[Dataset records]
-*-
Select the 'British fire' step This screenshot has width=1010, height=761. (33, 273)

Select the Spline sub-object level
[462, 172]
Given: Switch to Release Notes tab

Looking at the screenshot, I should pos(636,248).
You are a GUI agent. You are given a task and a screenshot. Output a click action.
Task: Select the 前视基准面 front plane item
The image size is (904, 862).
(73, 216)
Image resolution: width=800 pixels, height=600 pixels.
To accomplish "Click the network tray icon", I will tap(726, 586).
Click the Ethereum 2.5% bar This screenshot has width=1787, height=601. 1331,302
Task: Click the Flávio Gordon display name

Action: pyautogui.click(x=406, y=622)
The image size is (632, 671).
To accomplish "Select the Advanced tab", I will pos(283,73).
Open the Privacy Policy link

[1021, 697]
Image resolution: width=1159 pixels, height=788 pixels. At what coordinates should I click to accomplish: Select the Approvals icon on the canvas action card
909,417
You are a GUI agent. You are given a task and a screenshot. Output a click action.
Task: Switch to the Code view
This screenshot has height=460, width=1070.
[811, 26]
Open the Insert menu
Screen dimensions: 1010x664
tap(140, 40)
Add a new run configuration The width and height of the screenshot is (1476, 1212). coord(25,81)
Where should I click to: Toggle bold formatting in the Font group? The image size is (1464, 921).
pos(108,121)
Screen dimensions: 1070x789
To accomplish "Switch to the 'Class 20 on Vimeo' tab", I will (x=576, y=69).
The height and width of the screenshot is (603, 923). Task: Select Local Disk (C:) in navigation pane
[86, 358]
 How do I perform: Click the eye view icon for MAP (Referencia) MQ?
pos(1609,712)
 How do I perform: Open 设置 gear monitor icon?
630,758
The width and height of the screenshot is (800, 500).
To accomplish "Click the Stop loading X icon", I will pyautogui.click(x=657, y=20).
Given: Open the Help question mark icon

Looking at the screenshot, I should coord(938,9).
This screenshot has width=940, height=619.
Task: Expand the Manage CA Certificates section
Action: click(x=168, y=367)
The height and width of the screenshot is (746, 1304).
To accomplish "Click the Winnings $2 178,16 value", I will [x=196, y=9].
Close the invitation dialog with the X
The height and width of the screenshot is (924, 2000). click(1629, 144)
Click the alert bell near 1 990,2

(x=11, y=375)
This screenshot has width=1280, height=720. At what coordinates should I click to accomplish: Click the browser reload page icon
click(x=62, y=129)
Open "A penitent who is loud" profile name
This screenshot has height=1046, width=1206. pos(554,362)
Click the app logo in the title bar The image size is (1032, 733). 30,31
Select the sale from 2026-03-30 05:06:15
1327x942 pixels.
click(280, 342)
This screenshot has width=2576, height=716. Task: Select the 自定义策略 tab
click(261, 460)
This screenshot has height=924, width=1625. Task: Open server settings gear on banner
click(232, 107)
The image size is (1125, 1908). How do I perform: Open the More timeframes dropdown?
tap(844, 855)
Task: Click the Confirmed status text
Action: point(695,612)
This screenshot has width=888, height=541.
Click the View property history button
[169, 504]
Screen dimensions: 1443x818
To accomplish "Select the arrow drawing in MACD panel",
-*-
=== ACTIVITY ===
Give back, exactly and with nothing added, the lines from the line containing "Close the invitation dialog with the X" through the final line of the records above, both of them included.

=== TASK RESULT ===
Close the invitation dialog with the X
The height and width of the screenshot is (924, 2000). click(1629, 144)
Click the alert bell near 1 990,2

(x=11, y=375)
This screenshot has width=1280, height=720. At what coordinates should I click to accomplish: Click the browser reload page icon
click(x=62, y=129)
Open "A penitent who is loud" profile name
This screenshot has height=1046, width=1206. pos(554,362)
Click the app logo in the title bar The image size is (1032, 733). 30,31
Select the sale from 2026-03-30 05:06:15
1327x942 pixels.
click(280, 342)
This screenshot has width=2576, height=716. Task: Select the 自定义策略 tab
click(261, 460)
This screenshot has height=924, width=1625. Task: Open server settings gear on banner
click(232, 107)
The image size is (1125, 1908). How do I perform: Open the More timeframes dropdown?
tap(844, 855)
Task: Click the Confirmed status text
Action: point(695,612)
This screenshot has width=888, height=541.
Click the View property history button
[169, 504]
Screen dimensions: 1443x818
To accomplish "Select the arrow drawing in MACD panel",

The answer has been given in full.